------ Records provided ------

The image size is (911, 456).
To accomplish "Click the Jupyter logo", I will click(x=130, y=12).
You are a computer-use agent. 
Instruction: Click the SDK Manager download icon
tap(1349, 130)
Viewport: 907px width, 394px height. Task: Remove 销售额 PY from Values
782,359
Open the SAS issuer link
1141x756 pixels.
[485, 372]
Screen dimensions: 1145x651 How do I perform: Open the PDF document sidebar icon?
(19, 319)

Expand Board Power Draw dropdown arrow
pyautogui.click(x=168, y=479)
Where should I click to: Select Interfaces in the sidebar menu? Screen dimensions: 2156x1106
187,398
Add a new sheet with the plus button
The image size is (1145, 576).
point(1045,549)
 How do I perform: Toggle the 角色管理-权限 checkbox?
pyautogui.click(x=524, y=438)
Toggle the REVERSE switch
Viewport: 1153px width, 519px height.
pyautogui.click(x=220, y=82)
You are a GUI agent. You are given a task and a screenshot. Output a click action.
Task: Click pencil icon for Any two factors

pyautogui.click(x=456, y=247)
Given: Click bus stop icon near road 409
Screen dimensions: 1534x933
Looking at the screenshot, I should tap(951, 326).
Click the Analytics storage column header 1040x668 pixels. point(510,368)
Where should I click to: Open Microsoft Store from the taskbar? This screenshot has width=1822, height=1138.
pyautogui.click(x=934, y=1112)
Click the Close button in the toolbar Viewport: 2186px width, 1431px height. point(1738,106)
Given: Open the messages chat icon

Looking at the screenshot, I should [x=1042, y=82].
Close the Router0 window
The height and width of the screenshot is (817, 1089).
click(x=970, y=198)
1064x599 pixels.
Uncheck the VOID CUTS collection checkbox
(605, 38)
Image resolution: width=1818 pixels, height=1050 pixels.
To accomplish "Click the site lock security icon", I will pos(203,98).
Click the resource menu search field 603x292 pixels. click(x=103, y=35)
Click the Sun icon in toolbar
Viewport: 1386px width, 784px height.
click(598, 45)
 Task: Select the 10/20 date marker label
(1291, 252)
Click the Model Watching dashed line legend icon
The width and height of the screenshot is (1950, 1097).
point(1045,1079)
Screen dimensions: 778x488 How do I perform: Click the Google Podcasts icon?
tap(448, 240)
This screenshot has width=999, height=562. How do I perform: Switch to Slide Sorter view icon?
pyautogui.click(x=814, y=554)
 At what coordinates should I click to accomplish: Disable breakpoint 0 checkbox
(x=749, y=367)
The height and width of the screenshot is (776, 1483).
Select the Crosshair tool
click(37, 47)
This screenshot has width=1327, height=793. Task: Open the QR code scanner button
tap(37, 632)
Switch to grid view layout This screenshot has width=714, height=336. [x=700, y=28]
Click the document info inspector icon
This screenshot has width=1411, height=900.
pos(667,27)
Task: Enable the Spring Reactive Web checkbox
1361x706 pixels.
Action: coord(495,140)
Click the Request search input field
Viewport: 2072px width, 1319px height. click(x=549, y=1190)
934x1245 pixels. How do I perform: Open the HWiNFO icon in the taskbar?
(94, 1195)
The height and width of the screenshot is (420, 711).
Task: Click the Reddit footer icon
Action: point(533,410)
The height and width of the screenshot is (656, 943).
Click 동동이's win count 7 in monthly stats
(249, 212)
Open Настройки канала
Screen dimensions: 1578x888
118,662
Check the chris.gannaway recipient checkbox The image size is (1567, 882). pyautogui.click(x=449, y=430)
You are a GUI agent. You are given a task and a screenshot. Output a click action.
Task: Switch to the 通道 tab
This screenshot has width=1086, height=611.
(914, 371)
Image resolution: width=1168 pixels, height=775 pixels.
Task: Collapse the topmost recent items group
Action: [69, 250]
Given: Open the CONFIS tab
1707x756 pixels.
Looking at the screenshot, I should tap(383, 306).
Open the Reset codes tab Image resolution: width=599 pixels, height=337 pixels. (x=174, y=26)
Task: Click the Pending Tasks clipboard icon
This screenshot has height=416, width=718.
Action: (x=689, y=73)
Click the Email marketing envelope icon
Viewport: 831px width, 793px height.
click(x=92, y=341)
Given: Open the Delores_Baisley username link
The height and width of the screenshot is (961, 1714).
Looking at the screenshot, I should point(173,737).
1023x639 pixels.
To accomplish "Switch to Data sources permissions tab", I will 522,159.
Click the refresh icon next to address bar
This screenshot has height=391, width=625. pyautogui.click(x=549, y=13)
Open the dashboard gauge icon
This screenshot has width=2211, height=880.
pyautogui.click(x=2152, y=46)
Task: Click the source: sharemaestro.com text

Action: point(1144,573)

------

*What the task requires:*
Scan the data for the string "will" and copy each line in which it occurs.

*Task answer:*
To accomplish "Click the Jupyter logo", I will click(x=130, y=12).
To accomplish "Click the site lock security icon", I will pos(203,98).
To accomplish "Switch to Data sources permissions tab", I will 522,159.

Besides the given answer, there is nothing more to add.